Lone workers are usually thought of as working out in the community, but Gray noted: “We can have lone workers on the ward; most of our violence happens in out inpatient settings, but we’ve got lots of safety systems in place.”

These include one of the NHS’s first drug dogs, trained by Northumbria Police but funded by NTW, which has also employed an ex-police service dog handler. Gray said: “We know – as every trust in the country knows – that there is an active problem with drugs on wards, just as in prison. Patients with active drug problems are brought in, and then you have the supply and demand following them – visitors bringing drugs in to try to maintain their addiction.”

The dog team is part of an “active intervention” to halt that – although the dog, Coco, has also helped patients, especially children, as a therapy dog.

Leadership and administration

Gray (pictured, third from left) told us: “The main thing I would say about our success is this: leadership.”

He praised the work of Gary O’Hare, director of nursing and operations. Gray said it was very important that those responsible for security management understand the clinical risk component of working alone.

Gray’s own role as an LSMS focuses on the urgent care services – the inpatient wards. They tend to be higher risk than the forensic services, where individuals know that if they don’t maintain their treatment regime, they go back to prison. Under the national lone working contract, an LSMS at each trust is expected to oversee the contract locally. Gray said that is often “not realistic” for security directors on top of their day jobs. So NTW employs a full-time lone worker safety administrator, Jill Telford (pictured, centre), whose post was singled out as best practice.

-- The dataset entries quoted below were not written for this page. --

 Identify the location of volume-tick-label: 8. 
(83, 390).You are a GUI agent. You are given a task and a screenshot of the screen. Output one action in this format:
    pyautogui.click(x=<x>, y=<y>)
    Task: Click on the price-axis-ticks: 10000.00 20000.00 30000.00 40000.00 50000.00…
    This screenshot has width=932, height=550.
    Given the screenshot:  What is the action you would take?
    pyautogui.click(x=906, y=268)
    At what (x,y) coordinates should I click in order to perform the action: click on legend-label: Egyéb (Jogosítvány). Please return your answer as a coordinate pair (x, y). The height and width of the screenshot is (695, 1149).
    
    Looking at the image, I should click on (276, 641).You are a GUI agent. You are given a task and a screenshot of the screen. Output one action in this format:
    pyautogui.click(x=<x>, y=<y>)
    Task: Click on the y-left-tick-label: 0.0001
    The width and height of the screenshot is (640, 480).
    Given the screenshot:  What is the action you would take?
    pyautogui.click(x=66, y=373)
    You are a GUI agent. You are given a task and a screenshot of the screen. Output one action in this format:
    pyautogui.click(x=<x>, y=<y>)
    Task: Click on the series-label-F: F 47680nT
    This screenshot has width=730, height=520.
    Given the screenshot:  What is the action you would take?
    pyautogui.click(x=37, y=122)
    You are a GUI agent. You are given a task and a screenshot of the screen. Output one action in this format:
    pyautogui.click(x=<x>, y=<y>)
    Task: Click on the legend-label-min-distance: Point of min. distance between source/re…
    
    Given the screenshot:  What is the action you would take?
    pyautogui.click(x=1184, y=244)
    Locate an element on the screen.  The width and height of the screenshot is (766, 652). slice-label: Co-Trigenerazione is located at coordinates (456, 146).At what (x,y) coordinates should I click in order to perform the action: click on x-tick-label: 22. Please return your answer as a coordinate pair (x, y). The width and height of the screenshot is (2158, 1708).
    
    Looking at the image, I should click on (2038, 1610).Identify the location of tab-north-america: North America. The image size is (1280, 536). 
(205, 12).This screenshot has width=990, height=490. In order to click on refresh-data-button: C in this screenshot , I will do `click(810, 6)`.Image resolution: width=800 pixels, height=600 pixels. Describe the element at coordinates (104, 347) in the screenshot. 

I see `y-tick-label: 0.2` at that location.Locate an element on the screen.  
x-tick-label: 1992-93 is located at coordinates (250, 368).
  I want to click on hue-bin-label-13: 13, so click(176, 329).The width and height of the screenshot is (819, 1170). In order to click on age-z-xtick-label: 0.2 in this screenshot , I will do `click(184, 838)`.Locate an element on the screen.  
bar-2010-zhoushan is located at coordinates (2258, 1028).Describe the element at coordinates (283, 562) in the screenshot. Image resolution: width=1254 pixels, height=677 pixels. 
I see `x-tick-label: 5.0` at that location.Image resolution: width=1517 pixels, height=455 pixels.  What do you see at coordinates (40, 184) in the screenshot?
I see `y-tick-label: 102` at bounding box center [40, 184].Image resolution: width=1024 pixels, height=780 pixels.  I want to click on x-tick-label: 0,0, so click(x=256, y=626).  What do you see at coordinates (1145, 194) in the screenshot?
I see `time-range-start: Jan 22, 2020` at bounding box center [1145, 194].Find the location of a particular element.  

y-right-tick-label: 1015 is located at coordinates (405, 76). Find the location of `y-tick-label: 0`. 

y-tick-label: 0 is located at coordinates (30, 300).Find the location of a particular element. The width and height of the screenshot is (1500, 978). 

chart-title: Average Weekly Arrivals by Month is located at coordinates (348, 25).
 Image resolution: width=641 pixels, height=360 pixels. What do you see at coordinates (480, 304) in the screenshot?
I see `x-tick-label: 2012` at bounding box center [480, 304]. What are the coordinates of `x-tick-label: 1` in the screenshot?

Gray praised Reliance Protect and its Identicom device (more about the device on page 74), saying: “It’s life-saving. We’ve got 1,200 staff, about 20% of our workforce, covered by this device. We’ve had red alerts involving weapons where we’ve had the three-minute response from the police and that’s really been life-saving.”

The recordings of those dangerous situations can also be used as an educational tool, Gray noted. Even where staff are buddied up, it is important both wear a device, Gray said. One serious incident saw staff get separated in a house, and it was the person at risk who had left theirs back in the drawer.

Gray said the trust expects to have about 1,500 devices eventually, with the contract likely to be extended next year. He has heard of trusts giving up their devices when the two-year ‘grace period’ funding from the DH ran out – and subsequently getting an improvement notice from the HSE. “We too have got a financial squeeze – we’re going through an efficiency programme, the same as every other trust,” he said. “But this is important.”

He had nothing but praise for his trust’s directors and executive team, who he said had supported safety improvements ever since its creation eight years ago.